Le jeune homme évoque aussi discrètement ses problèmes matériels. "Avant, je pouvais travailler le week-end pour me faire un peu d’argent. Aujourd’hui, ce n’est plus possible. Je peux encore tenir avec mes économies pendant deux ou trois semaines. Mais après, je ne sais pas ce qui va se passer…." Actuellement, il dépense plus d’argent en achetant lui-même sa nourriture pour ses repas qu’en mangeant au restaurant universitaire. "Avant le confinement, les étudiants sénégalais recevaient de l’argent de leurs parents. Maintenant, les virements sont compliqués en raison de la fermeture des agences bancaires ou de Western Union", commente de son côté Dieynaba Ly.
De ce point de vue, Ibrahima Sarr se dit relativement privilégié. "La plupart des étudiants se trouvent aujourd’hui dans une situation très précaire car ils travaillent souvent dans des restaurants qui ont dû fermer à cause du coronavirus. Moi, j’ai la chance de pouvoir conserver mon travail". Il fait ainsi des ménages au centre hospitalier universitaire de Poitiers.

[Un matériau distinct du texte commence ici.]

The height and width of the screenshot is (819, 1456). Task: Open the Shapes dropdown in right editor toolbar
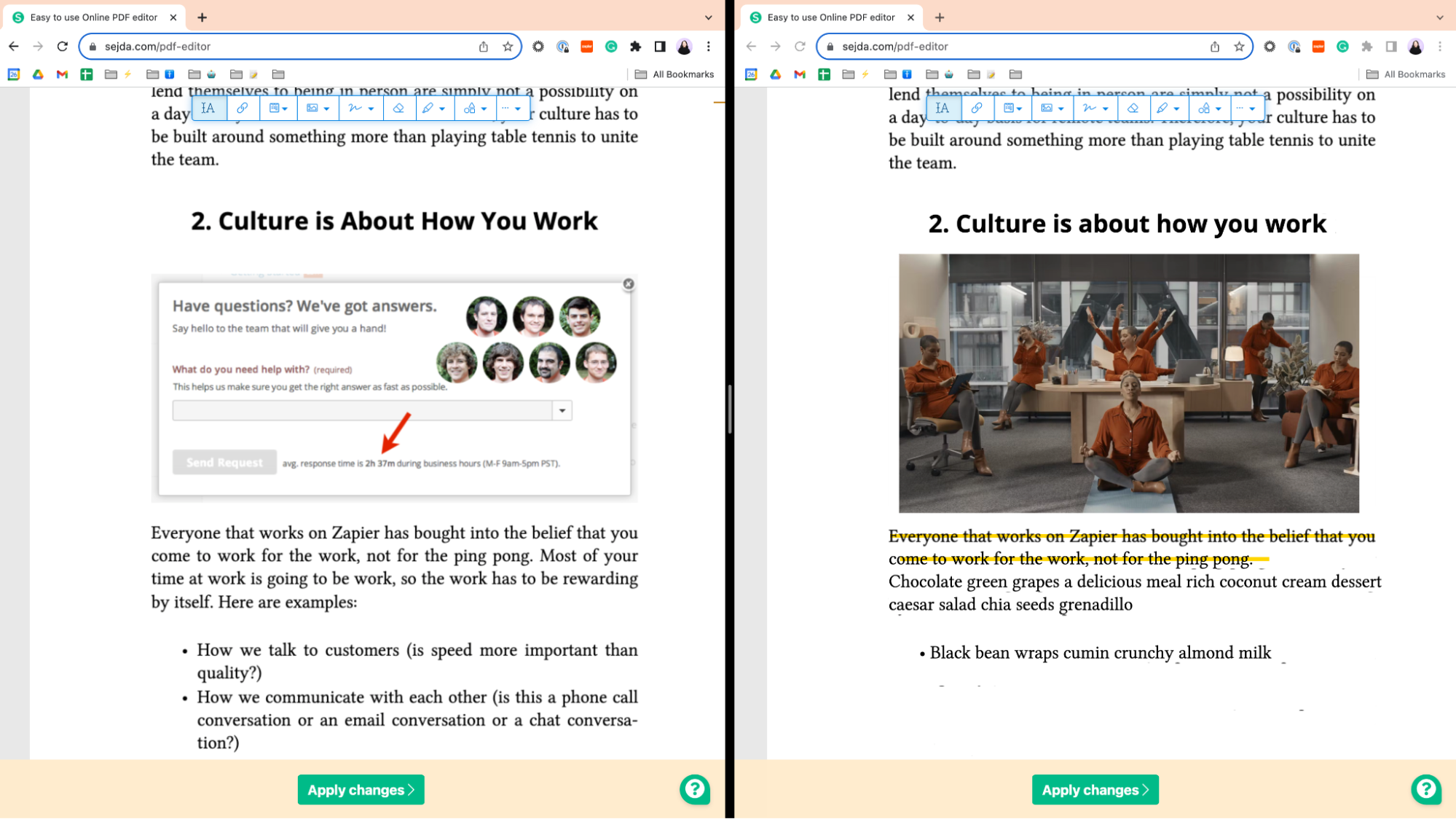click(1209, 109)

Ce qui n’est pas forcément évident dans la période actuelle…
Solidarité et manque d'argent
Pour autant, cette situation précaire est en partie compensée par la solidarité dont savent faire preuve les communautés africaines, notamment à travers leurs réseaux associatifs. La Fédération des étudiants et stagiaires sénégalais de France (FESSEF) regroupe ainsi une trentaine d’associations dans l’Hexagone. "Nous essayons de trouver des moyens pour tenir. Nous avons demandé des fonds un peu partout. Nous sommes en contact avec le ministère de l'Enseignement supérieur à Dakar", raconte l’étudiante de l’EPF, elle-même vice-présidente d’une association estudiantine locale. Une plateforme nationale d'appel aux dons pour venir en aide aux étudiants sénégalais en difficulté dans toute la France a d’ailleurs été mise en ligne. "Imaginez-vous en confinement total et sans pouvoir faire des courses, sans revenu", explique la plateforme.

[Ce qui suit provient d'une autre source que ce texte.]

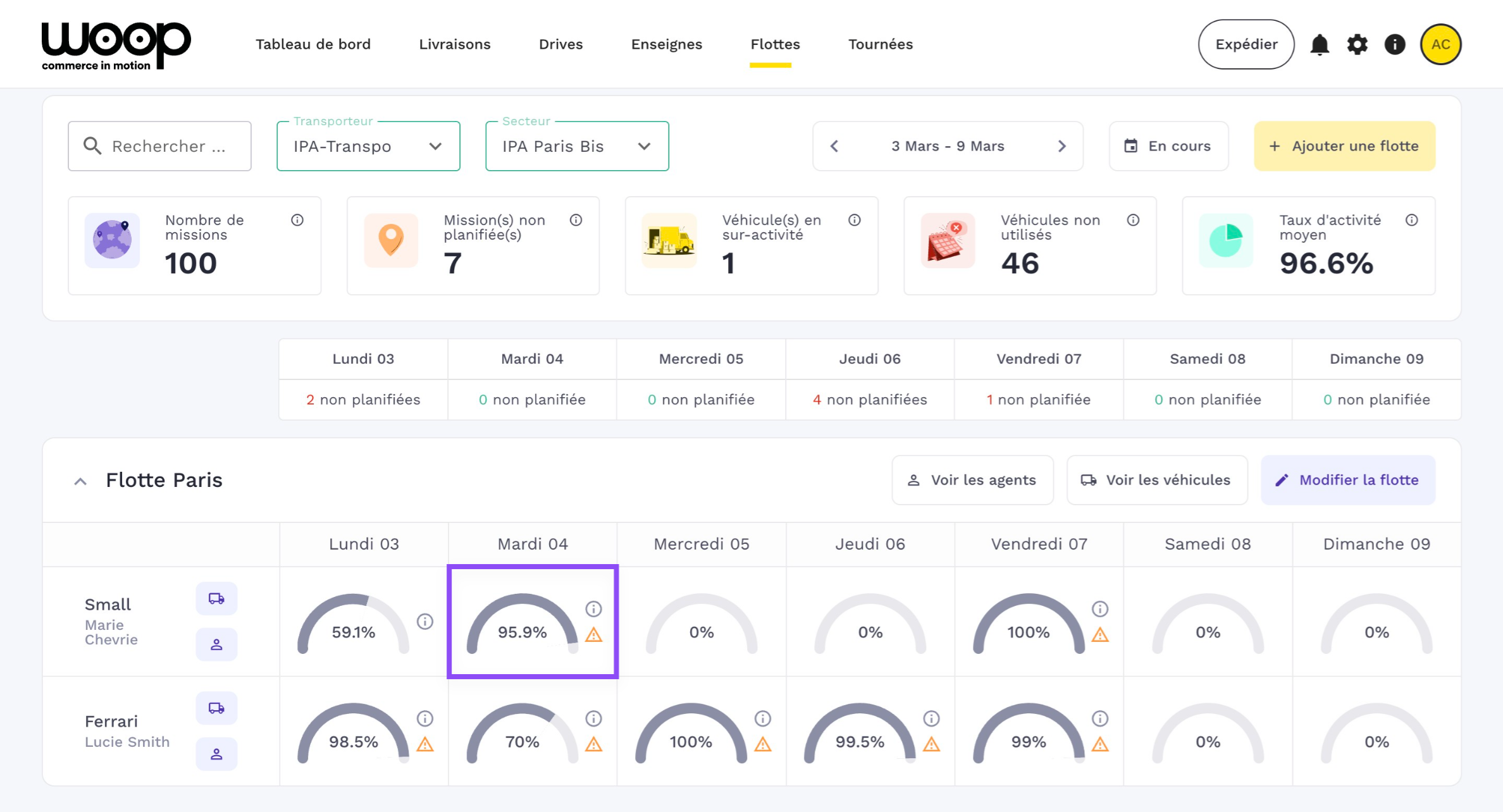Open the notifications bell icon
This screenshot has height=812, width=1503.
point(1320,45)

Ce réseau de solidarité ne se contente pas d’apporter un soutien financier. "Nous demandons à chacun de nos adhérents de prendre des nouvelles d’autres étudiants pour voir s’ils n’ont pas des symptômes du coronavirus, tout en les interrogeant sur leur situation financière", poursuit Dieynaba Ly.
Le soutien n’est uniquement moral ou financier. Il est aussi matériel. A Poitiers, où vivent près de 500 jeunes Sénégalais, "nous avons réuni notre bureau pour voir comment nous pouvions aider ceux qui sont dans une situation de précarité. Nous nous sommes alors organisés pour faire des courses et les porter à ceux qui en ont besoin, le tout gratuitement", explique Ibrahima Sarr, le président de l’association estudiantine locale. L’action a dû avoir une certaine répercussion puisque le jeune géographe a été contacté par le consulat du Sénégal à Bordeaux qui venait prendre des nouvelles et lui annoncer le versement d’une subvention de 300 euros. "Dans le même temps, la directrice du CROUS m’a appelé pour me féliciter et m’a promis une subvention de 500 euros", conclut-il.